A Deep Learning Approach to Measure Visual Function in Zebrafish.

Visual behaviour in zebrafish, often measured by the optokinetic reflex (OKR), serves as a valuable model for studying aspects of human neurological and ocular diseases and for conducting therapeutic or toxicology assays. Traditional methods for OKR analysis often rely on binarization techniques (threshold-based conversion of images to black and white) or costly software, which limits their utility in low-contrast settings or hypopigmented disease models. Here, we present a novel deep learning pipeline for OKR analysis, using ResNet-50 within the DeepLabCut framework in a Python Version 3.10 environment. Our approach employs object tracking to enable robust eye movement quantification, regardless of variations in contrast or pigmentation. OKR responses were elicited in both wild-type and (albino) mutant zebrafish larvae at 5 days post-fertilisation, using a mini-LED arena with a rotating visual stimulus. Eye movements were recorded and analysed using both conventional software and our deep learning approach.

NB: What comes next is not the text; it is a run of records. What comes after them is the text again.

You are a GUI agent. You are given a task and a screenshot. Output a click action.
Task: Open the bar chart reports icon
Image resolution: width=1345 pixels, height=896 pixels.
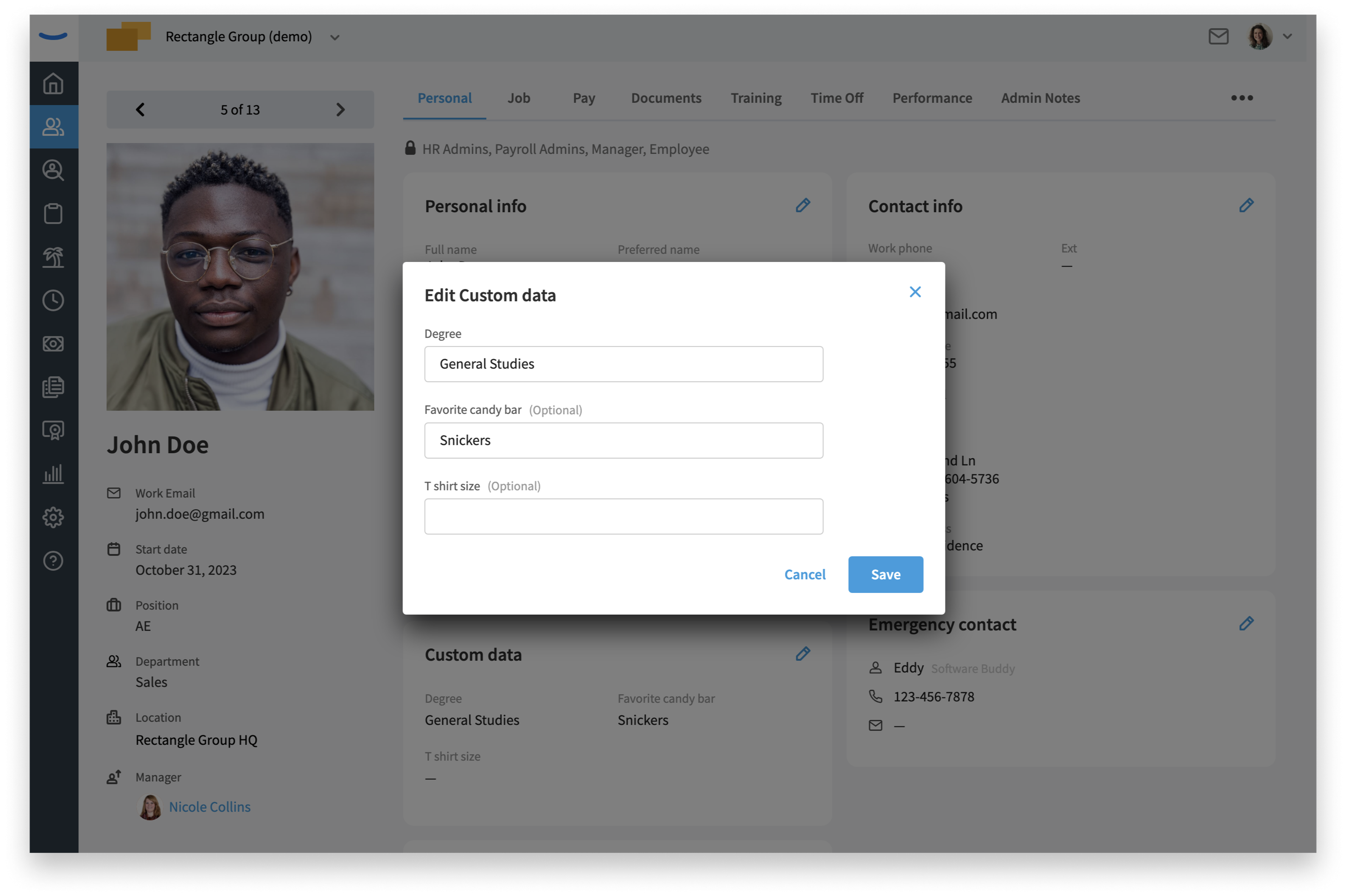click(x=53, y=474)
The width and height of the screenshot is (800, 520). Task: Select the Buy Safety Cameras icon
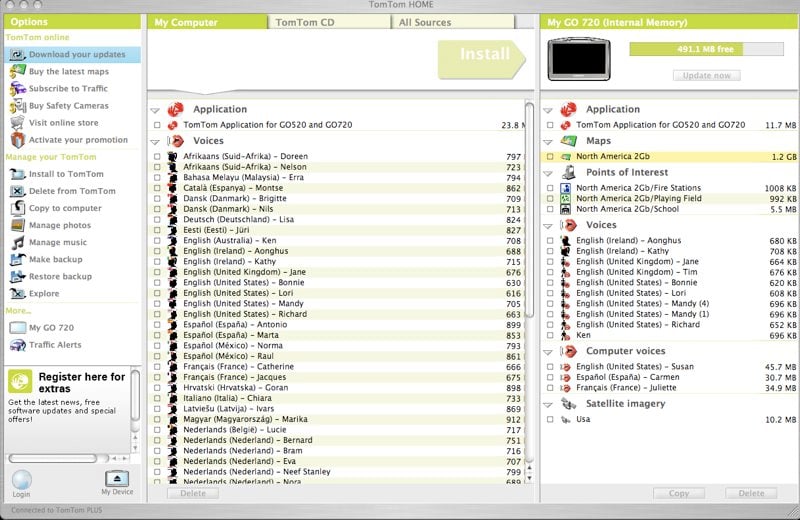17,106
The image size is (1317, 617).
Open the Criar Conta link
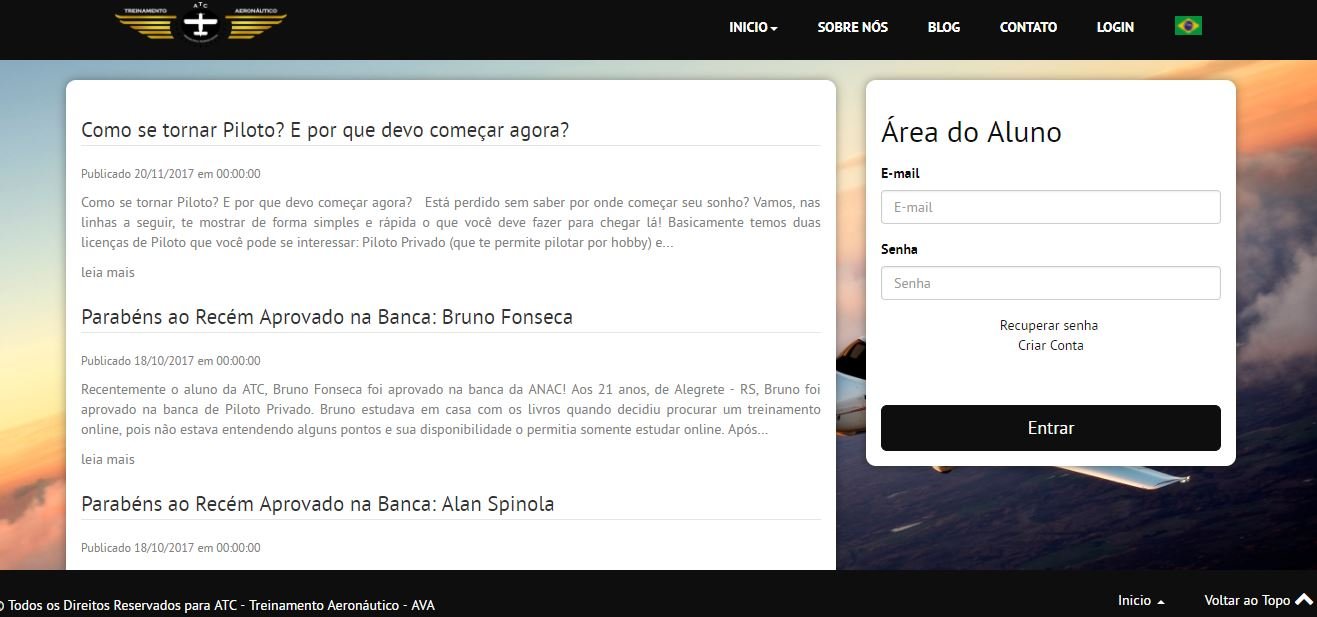tap(1050, 345)
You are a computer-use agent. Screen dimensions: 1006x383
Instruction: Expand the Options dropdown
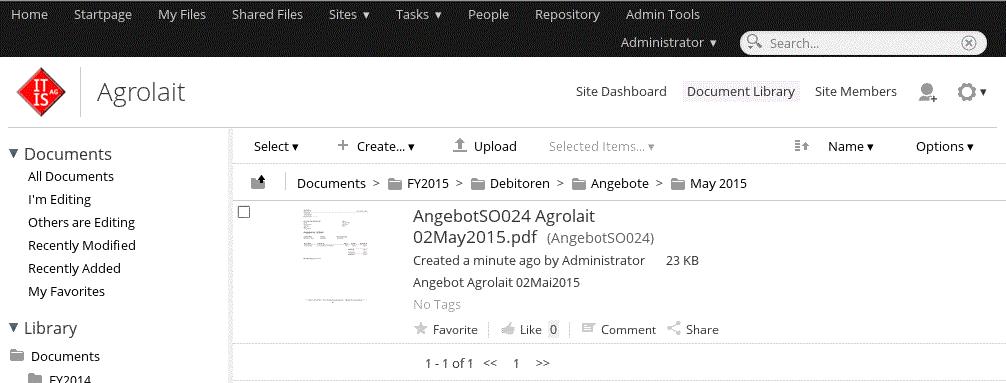(944, 146)
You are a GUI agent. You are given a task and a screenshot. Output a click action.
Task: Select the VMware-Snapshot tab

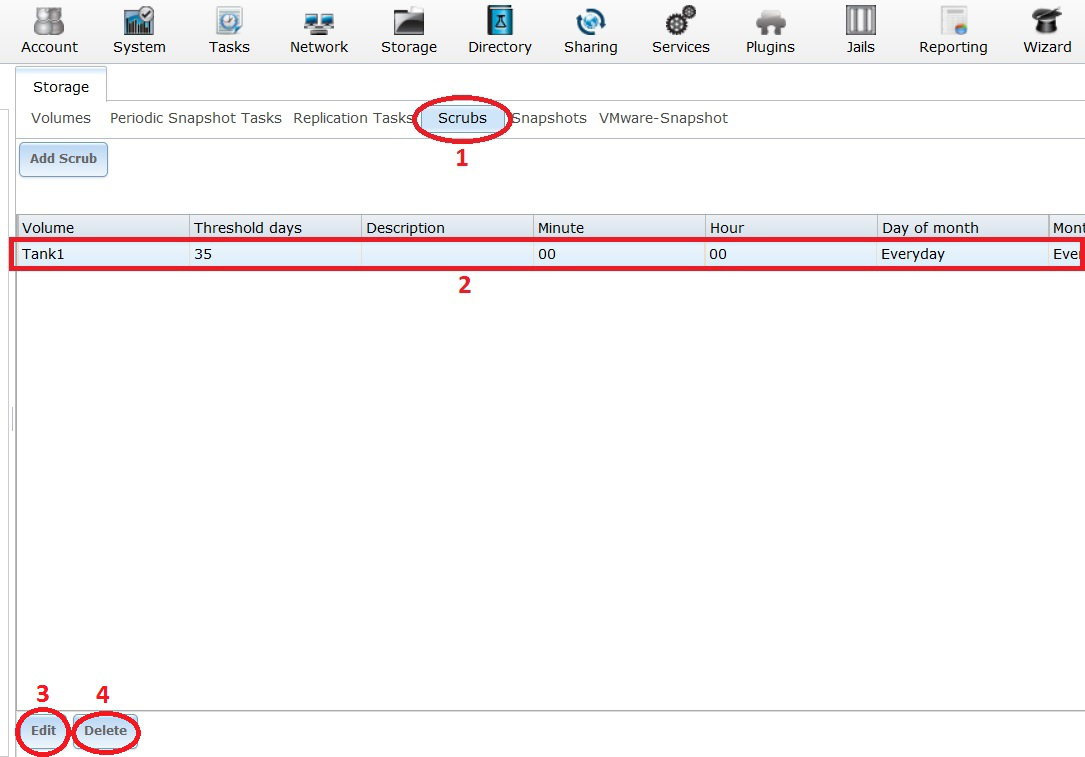click(x=663, y=118)

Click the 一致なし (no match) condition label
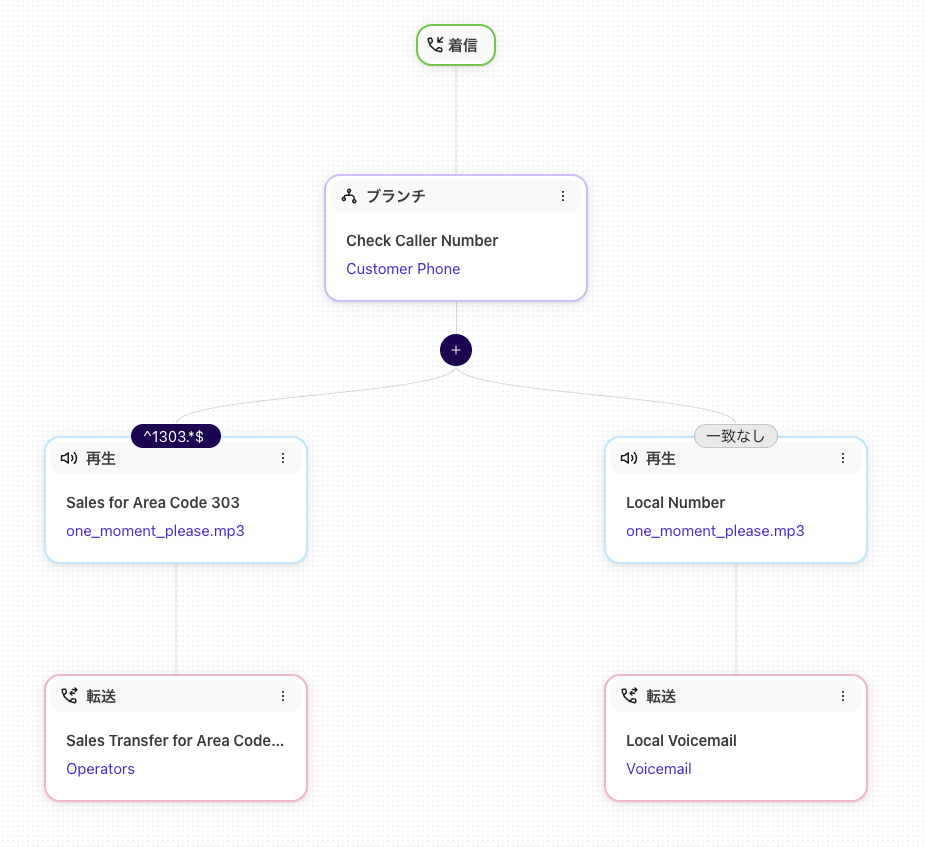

We demonstrate that the deep learning model achieves comparable accuracy to traditional methods, with the added benefits of applicability in diverse lighting conditions and in hypopigmented larvae. Statistical analyses, including Bland-Altman tests, confirmed the reliability of the deep learning model. While this study focuses on 5-day-old zebrafish larvae under controlled conditions, the pipeline is adaptable across developmental stages, pigmentation types, and behavioural assays. With appropriate adjustments to experimental parameters, it could be applied to broader behavioural studies, including social interactions and predator-prey dynamics in ocular and neurological disease models.